Source data
_ _ _ _ _
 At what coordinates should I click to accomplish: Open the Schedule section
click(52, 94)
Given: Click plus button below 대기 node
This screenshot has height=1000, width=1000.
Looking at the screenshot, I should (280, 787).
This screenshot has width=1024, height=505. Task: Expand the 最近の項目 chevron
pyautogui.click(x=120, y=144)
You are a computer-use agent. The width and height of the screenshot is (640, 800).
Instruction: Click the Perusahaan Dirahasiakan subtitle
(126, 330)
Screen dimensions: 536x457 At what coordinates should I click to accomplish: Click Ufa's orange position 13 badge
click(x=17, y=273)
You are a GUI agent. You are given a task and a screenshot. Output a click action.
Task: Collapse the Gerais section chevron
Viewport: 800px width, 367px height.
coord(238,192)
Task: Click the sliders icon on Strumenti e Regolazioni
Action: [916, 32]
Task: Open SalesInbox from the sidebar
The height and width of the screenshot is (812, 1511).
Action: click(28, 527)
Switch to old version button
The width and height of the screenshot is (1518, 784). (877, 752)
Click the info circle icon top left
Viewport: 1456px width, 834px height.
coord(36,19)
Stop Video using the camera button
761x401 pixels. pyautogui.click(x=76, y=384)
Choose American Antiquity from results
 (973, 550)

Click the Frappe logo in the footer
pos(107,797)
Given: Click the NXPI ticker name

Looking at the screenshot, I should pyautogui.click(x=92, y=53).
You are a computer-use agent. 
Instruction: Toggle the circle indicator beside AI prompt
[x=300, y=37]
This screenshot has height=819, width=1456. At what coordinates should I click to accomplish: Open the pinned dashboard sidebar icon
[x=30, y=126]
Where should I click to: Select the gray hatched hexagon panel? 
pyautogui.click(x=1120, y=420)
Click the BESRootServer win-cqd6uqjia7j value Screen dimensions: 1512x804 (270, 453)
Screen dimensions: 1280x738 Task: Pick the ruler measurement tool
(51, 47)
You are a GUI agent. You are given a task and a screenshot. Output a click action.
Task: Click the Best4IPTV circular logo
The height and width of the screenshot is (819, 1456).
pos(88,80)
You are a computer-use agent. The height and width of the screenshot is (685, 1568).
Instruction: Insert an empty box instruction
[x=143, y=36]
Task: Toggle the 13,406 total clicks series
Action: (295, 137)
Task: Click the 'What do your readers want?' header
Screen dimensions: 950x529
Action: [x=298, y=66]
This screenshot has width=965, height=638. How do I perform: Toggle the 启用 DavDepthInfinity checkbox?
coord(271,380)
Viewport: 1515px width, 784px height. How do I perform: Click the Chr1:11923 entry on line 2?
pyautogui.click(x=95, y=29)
_ _ _ _ _
#### Work to do:
Copy the rows word for word, starting at the line containing "Screen dimensions: 1280x738" and continuing through the final line of the rows, with both ends included.

#### Response to the exercise:
Screen dimensions: 1280x738 Task: Pick the ruler measurement tool
(51, 47)
You are a GUI agent. You are given a task and a screenshot. Output a click action.
Task: Click the Best4IPTV circular logo
The height and width of the screenshot is (819, 1456).
pos(88,80)
You are a computer-use agent. The height and width of the screenshot is (685, 1568).
Instruction: Insert an empty box instruction
[x=143, y=36]
Task: Toggle the 13,406 total clicks series
Action: (295, 137)
Task: Click the 'What do your readers want?' header
Screen dimensions: 950x529
Action: [x=298, y=66]
This screenshot has width=965, height=638. How do I perform: Toggle the 启用 DavDepthInfinity checkbox?
coord(271,380)
Viewport: 1515px width, 784px height. How do I perform: Click the Chr1:11923 entry on line 2?
pyautogui.click(x=95, y=29)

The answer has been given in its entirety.